- EXERCISE OBJECTIVE -
Go through the entries below and collect each line with the string "output" in it.

- RECORDS FOR THIS TASK -
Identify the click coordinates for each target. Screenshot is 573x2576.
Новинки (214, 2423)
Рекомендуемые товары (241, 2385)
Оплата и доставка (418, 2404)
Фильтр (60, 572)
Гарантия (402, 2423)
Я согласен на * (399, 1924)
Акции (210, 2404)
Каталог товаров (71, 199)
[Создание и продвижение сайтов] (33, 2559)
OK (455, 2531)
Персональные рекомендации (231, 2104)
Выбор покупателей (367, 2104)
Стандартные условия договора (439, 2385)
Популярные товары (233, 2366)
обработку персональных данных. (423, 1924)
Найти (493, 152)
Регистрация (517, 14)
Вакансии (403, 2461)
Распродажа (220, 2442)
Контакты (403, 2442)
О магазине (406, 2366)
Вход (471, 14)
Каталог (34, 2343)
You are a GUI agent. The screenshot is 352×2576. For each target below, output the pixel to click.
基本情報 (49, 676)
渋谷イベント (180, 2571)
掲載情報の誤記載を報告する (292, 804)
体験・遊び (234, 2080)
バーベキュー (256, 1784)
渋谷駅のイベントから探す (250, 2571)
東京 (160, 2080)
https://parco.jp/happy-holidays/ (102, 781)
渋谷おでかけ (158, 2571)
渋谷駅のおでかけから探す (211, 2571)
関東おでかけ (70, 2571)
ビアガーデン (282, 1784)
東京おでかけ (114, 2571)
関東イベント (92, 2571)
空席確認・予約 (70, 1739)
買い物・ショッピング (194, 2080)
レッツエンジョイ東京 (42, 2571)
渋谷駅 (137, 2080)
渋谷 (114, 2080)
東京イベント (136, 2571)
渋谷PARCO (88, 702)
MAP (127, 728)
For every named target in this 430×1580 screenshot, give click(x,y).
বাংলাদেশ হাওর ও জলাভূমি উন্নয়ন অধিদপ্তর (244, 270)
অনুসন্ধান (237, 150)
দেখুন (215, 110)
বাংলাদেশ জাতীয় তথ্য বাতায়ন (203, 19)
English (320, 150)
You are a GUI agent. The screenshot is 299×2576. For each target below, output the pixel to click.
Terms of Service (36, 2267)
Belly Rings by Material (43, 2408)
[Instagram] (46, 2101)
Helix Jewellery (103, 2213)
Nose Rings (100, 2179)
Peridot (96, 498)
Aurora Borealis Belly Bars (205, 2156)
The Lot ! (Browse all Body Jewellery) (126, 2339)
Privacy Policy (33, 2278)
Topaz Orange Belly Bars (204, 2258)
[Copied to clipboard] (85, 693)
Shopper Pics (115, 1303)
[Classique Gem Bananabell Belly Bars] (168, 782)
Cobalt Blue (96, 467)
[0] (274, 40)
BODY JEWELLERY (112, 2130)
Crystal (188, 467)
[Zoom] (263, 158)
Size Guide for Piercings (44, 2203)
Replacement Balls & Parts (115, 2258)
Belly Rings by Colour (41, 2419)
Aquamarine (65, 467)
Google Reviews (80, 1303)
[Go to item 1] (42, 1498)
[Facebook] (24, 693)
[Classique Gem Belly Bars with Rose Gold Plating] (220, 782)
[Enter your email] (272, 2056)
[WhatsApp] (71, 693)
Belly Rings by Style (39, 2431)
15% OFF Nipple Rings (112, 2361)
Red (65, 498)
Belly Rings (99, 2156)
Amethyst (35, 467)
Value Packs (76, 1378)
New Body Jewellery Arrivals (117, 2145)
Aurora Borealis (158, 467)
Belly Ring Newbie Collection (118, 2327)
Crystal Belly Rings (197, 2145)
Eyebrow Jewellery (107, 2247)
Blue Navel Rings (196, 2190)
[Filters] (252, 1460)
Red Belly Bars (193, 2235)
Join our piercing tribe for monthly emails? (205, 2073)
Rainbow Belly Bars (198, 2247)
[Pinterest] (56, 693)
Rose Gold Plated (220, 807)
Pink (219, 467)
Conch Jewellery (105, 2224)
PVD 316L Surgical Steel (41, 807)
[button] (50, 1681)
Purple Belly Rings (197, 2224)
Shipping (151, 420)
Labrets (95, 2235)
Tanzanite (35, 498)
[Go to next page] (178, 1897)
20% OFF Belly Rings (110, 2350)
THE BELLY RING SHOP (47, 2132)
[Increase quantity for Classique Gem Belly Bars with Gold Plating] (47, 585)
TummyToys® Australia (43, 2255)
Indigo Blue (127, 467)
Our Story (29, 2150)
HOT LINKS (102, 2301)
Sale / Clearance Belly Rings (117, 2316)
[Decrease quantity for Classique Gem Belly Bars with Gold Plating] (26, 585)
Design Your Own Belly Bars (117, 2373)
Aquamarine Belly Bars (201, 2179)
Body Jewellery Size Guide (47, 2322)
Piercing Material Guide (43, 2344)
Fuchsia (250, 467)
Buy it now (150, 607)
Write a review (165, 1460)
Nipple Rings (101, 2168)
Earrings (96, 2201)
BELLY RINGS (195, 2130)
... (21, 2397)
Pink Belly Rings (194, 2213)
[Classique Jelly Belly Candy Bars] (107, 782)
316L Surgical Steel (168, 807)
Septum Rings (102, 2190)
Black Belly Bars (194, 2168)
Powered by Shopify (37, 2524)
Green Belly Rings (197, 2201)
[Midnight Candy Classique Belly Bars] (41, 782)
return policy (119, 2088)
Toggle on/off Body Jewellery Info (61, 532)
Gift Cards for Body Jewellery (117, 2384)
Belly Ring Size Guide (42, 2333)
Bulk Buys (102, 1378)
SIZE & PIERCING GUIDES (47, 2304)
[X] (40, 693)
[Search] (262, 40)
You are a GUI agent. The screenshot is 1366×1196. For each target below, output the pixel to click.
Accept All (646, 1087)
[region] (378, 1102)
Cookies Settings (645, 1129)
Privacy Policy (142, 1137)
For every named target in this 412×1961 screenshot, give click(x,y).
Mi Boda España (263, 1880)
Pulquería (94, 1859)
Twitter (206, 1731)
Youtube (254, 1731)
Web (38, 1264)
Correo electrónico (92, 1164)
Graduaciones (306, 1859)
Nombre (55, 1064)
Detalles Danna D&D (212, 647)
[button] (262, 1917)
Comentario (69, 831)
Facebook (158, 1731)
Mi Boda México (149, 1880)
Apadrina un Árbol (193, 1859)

- RESPONSE TO THIS TASK -
You are a GUI agent. The screenshot is 352×2576. For each target below, output the pixel to click.
You are a GUI agent. The screenshot is 299×2576. For each target below, output the pixel to click.
You are a GUI agent. The screenshot is 1366×1196. For each target below, output the pixel to click.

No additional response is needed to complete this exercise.